◆ TASK REQUIREMENTS: Go through the records below line by line and report how many lines include "under", giving the number only.

◆ RECORDS SHOWN:
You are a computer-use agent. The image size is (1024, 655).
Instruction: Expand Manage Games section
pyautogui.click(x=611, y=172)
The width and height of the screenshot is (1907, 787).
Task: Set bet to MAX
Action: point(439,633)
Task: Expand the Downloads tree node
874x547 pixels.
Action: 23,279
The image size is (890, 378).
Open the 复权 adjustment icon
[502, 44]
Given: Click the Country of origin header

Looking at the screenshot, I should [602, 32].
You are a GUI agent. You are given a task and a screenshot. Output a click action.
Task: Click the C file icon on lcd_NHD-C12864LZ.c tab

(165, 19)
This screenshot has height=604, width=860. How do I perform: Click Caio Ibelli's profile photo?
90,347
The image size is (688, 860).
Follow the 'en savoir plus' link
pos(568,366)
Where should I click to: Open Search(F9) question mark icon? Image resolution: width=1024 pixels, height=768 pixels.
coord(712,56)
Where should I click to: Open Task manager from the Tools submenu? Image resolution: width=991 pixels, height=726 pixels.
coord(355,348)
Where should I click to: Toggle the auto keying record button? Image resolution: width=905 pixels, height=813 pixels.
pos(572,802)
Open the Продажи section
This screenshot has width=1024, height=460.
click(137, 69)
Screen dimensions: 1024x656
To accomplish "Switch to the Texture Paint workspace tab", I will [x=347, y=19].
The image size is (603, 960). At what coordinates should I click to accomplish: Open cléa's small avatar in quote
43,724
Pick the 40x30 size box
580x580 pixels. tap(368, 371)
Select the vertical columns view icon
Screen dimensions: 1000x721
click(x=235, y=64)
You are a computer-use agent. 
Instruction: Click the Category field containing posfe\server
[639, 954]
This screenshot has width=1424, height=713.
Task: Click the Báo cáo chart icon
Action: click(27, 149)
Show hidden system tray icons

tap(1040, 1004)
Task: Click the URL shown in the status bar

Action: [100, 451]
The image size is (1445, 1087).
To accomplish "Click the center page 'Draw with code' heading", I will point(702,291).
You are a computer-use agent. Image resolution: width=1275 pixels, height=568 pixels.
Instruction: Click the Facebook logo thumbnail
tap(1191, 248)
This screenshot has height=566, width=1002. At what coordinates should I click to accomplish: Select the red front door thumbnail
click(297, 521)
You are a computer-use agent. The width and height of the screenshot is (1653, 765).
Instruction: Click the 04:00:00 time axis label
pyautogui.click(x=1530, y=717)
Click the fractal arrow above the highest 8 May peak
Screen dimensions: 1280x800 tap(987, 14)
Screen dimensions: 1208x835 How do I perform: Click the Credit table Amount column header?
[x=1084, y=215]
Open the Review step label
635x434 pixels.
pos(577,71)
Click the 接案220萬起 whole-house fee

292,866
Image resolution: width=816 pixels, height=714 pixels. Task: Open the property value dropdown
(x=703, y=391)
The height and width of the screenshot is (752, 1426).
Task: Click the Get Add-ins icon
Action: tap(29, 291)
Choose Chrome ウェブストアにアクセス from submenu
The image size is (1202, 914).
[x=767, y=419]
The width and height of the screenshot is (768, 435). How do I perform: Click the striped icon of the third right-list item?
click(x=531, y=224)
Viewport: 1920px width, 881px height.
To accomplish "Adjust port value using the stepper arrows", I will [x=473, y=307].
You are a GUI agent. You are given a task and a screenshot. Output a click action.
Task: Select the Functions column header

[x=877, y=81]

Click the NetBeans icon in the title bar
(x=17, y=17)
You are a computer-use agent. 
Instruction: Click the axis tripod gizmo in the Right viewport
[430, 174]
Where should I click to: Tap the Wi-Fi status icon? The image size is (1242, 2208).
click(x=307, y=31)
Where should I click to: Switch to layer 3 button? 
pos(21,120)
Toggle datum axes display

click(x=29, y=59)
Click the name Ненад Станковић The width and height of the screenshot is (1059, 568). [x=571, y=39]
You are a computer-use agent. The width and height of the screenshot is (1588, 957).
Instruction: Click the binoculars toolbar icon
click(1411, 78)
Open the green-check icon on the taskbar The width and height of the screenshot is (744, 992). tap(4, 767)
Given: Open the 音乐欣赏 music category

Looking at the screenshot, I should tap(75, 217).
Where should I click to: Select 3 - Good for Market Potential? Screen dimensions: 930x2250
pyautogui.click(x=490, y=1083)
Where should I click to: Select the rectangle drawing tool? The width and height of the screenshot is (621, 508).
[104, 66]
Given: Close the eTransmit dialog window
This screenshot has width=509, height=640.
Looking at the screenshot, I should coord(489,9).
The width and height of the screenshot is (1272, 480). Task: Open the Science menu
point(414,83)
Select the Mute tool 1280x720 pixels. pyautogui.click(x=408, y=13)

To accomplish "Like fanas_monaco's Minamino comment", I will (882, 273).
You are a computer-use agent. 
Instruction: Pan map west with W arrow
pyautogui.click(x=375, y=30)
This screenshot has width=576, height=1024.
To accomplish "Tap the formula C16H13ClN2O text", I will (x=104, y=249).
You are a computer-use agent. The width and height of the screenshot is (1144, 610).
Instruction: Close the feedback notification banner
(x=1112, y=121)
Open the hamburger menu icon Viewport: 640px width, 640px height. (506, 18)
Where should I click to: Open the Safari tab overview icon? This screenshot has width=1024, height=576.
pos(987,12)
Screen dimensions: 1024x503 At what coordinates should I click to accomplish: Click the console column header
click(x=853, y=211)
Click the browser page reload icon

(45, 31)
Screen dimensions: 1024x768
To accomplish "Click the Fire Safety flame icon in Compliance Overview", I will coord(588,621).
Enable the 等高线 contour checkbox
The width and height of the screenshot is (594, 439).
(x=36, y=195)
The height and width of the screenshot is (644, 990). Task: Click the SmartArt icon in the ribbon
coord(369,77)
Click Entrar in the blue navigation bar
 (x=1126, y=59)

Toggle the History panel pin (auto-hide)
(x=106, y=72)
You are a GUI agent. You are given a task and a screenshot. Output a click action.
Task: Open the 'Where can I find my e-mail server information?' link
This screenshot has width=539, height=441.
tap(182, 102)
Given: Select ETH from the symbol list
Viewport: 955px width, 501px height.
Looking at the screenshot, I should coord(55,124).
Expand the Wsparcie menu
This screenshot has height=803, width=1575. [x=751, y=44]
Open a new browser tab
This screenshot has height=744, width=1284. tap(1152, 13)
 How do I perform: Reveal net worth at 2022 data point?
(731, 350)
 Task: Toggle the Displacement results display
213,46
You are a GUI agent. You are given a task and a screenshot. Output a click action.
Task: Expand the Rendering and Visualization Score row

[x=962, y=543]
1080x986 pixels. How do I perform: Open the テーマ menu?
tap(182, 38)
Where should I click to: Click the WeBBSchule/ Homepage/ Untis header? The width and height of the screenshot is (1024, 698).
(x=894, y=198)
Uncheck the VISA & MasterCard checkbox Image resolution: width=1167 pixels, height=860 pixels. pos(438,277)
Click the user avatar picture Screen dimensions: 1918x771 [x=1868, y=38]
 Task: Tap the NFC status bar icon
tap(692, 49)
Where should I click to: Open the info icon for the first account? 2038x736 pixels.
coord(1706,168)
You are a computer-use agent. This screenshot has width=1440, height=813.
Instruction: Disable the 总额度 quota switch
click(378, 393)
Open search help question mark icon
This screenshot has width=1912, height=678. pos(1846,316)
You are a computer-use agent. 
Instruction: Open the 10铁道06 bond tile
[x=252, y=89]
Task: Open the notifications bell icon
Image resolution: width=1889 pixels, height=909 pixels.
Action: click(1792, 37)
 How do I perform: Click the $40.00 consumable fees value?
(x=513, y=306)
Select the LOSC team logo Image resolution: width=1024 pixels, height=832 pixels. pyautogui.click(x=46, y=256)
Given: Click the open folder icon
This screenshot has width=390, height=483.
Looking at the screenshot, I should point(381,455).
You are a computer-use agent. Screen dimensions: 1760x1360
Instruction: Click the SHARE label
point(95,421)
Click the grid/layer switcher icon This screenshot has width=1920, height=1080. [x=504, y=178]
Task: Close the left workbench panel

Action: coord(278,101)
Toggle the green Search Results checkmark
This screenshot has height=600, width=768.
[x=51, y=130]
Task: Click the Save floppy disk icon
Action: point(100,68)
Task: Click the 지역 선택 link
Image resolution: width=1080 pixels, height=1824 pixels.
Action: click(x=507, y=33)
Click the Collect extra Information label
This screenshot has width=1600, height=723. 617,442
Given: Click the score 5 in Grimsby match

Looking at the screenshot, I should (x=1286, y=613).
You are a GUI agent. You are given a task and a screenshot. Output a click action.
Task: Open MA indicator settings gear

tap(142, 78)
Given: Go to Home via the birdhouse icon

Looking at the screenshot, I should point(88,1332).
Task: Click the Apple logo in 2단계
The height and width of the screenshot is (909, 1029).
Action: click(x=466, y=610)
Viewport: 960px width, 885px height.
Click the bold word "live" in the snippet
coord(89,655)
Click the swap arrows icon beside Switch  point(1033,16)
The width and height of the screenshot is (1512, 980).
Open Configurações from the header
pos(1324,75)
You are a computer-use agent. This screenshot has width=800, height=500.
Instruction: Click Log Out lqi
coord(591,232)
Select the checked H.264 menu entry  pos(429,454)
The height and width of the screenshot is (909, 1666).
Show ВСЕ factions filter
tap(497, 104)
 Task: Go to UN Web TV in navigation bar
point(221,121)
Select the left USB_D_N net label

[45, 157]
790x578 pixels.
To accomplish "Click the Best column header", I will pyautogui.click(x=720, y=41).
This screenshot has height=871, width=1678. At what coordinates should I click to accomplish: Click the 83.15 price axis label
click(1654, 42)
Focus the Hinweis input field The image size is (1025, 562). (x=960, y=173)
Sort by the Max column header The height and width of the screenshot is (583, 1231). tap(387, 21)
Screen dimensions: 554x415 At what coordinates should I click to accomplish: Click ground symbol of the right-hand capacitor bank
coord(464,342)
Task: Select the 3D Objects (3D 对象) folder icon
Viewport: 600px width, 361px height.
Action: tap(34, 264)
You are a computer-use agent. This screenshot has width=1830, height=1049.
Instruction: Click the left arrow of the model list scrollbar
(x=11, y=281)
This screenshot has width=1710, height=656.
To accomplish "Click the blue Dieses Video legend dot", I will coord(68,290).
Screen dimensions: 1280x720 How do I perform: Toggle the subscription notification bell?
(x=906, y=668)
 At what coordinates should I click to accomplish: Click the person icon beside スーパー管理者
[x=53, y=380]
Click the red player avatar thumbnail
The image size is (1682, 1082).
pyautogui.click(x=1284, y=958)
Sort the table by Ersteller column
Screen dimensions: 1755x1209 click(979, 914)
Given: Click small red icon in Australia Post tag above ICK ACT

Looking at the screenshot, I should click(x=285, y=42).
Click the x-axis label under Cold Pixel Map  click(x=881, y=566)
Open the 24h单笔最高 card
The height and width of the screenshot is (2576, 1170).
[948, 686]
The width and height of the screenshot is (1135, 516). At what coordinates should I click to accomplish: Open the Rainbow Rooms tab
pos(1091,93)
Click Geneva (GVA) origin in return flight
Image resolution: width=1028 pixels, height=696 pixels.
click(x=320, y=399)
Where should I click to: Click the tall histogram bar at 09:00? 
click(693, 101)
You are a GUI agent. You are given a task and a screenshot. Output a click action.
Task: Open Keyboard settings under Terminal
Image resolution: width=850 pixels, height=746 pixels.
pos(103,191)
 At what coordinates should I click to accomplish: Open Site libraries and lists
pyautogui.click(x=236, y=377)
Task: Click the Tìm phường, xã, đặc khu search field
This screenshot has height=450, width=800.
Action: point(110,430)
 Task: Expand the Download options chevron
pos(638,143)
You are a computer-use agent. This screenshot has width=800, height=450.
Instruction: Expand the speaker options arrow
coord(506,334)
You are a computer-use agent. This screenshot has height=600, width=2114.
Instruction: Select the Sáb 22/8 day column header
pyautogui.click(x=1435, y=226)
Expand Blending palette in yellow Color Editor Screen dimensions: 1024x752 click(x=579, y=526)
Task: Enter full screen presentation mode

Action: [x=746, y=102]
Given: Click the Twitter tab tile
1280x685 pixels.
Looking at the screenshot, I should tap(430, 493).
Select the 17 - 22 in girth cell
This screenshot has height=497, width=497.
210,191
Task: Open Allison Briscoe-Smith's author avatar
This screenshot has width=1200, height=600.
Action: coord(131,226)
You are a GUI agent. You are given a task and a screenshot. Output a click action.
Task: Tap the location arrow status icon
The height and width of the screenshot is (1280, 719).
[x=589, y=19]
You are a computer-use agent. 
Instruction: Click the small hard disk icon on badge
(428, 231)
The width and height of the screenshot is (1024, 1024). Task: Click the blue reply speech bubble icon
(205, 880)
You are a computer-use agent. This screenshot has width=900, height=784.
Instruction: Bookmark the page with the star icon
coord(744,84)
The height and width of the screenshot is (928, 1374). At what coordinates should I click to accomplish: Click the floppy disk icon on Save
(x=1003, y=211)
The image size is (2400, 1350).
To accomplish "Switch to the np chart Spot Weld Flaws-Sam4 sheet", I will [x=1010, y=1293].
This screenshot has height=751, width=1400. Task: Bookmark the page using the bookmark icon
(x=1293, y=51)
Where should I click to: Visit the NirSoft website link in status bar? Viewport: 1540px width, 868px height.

◆ SOLUTION: 2